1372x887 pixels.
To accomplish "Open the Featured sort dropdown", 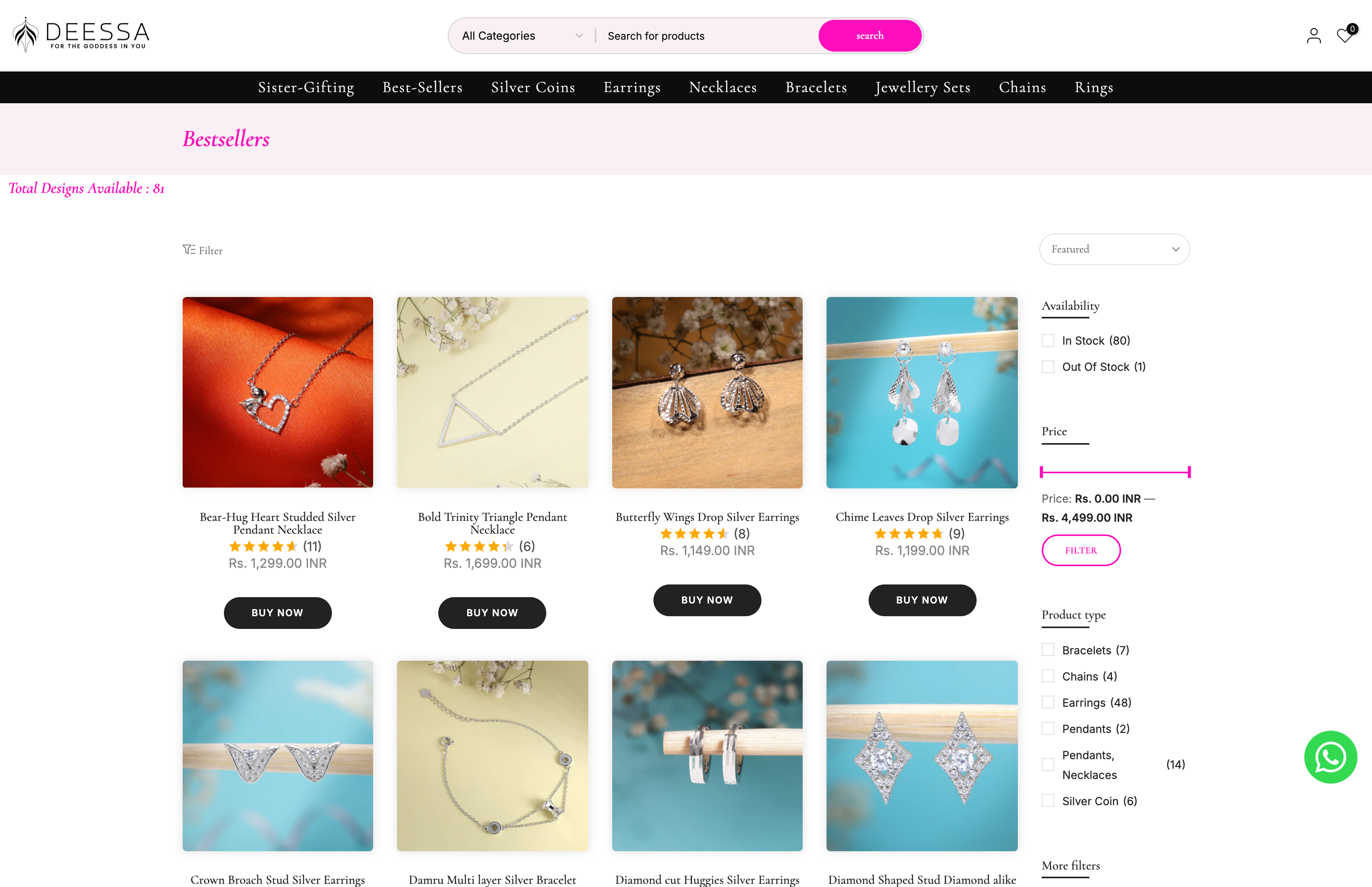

= = =

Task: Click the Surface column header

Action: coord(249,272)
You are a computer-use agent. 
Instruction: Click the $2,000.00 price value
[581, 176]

= = =

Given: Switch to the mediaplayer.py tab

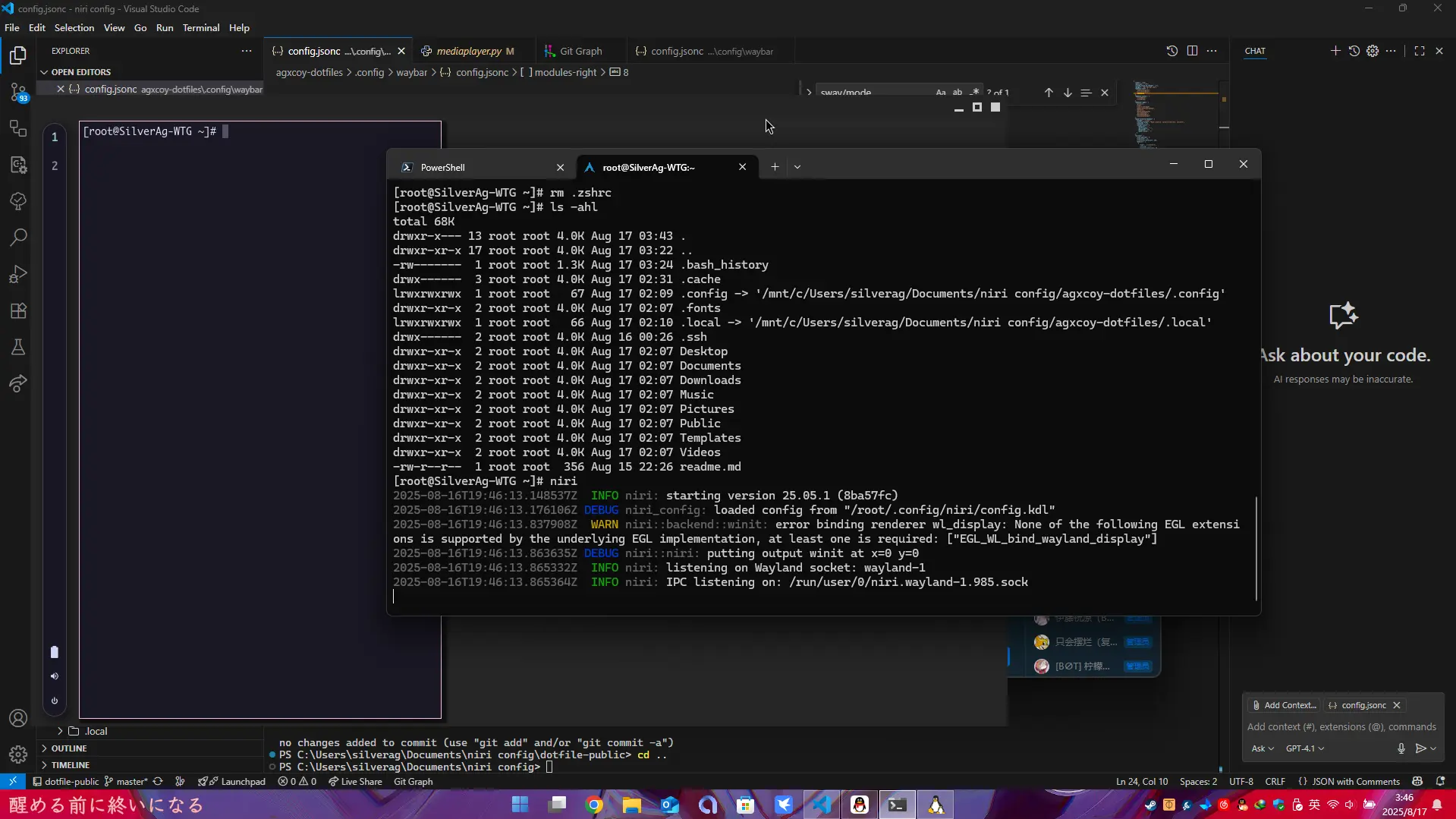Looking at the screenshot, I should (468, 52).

= = =

• **YOUR OBJECTIVE**
Go to the line above holding "1372x887 pixels.", then copy exactly each line down to and including the one holding "the Featured sort", leaving pictures out.

• **TASK RESULT**
1372x887 pixels.
To accomplish "Open the Featured sort dropdown", 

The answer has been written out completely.